I’m fully in favor of the anti-bullying campaign, and I think more can be done to protect kids in school. But you can’t turn the playground into a no-taunt zone enforceable by conviction for a hate crime.
If there is actual assault or battery, then of course you can consider that. But we’re criminalizing everything for these kids already. We can protect our kids better without making it a hate crime to talk shit on the playground. It trivializes actual hate crimes and it will ruin a lot more kids’ lives than it saves.
Lady Gaga is one of the few celebrities who could very well have something valuable to say to Barack Obama. She is a remarkably intelligent, informed, insightful person. We’re not talking about Ted Danson reading off cue cards about “our oceans” here.
Invite her on up, Mr. President. See what she has to say.
Enough with the rush to create new laws. What exactly are you asking, anyway, that the federal government make national laws against bullying and turn it into a federal case every time? And ask for the states, they already have laws on the books against assault, harassment, and intimidation. Creating a new anti-bullying law will do nothing but muddy the waters.

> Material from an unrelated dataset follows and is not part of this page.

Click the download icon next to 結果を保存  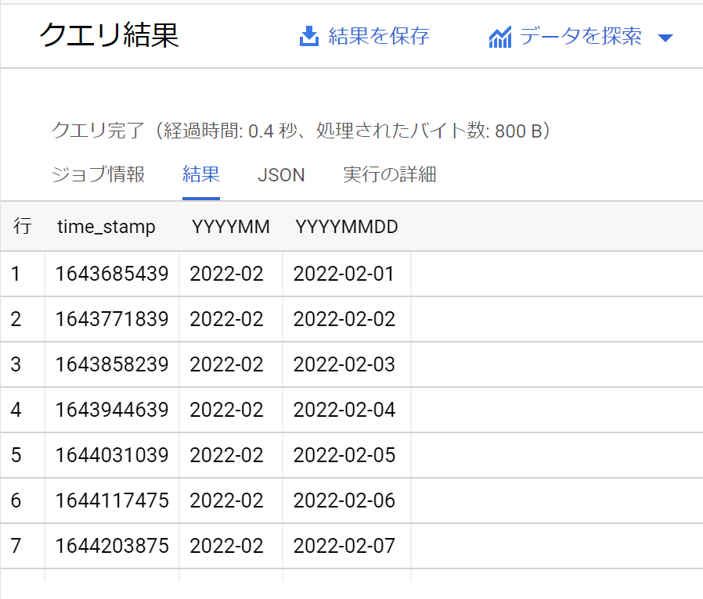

It’s tragic that this young man killed himself, but in the end that’s how HE chose to address the problem. Do his tormentors share some moral responsibility for his decision? Yes, but in the end it was his decision, not theirs, which led to his death and what you’re suggesting that we should do is criminalize the type of behavior which might lead a sensitive person to decide to take his own life. How exactly do you define the behavior? How many encounters does it take before it becomes full-scale bullying as opposed to just a disagreeable encounter between teens?
Drafting of such a law would be a semantic nightmare fraught with all sorts of possibilities, not the least of which is the establishment of a baseline for bullying teens who will now know how far they can go before being charged with a crime. Some things are not susceptible to laws, but to moral suasion and education and a change in societal norms. Bullying is bad, but you can’t legislate away boorish, oafish behavior but instead make it socially unacceptable.
None – as in, zero – of the anti-bullying efforts have come in the form of federal criminal laws, so we can stop worrying about that.
Creating a new anti-bullying law will do nothing but muddy the waters….what you’re suggesting that we should do is criminalize the type of behavior which might lead a sensitive person to decide to take his own life.
You really don’t know what you’re talking about here. Anti-bullying laws function as requirements that schools, administrators, and teachers 1) learn about bullying and how it works, and 2) act affirmatively to protect kids from having their rights and their opportunity to receive their education from being violated.
How exactly do you define the behavior? How many encounters does it take before it becomes full-scale bullying as opposed to just a disagreeable encounter between teens?
You know, you could actually look up anti-bullying laws and policies, and see for yourself how these things are defined, instead of assuming that you’ve raised an unanswerable question. In short, the answer is that this works a lot like sexual harassment, with the presence of a hostile environment that violates people’s rights being the defining factor.
Drafting of such a law would be a semantic nightmare…
It hasn’t been in any of the places where anti-bullying laws and policies have been implemented.
Bullying is bad, but you can’t legislate away boorish, oafish behavior but instead make it socially unacceptable.
We’re talking about rules and norms kids have to follow at school. Of course you can design and implement rules requiring kids attending school to behave appropriately.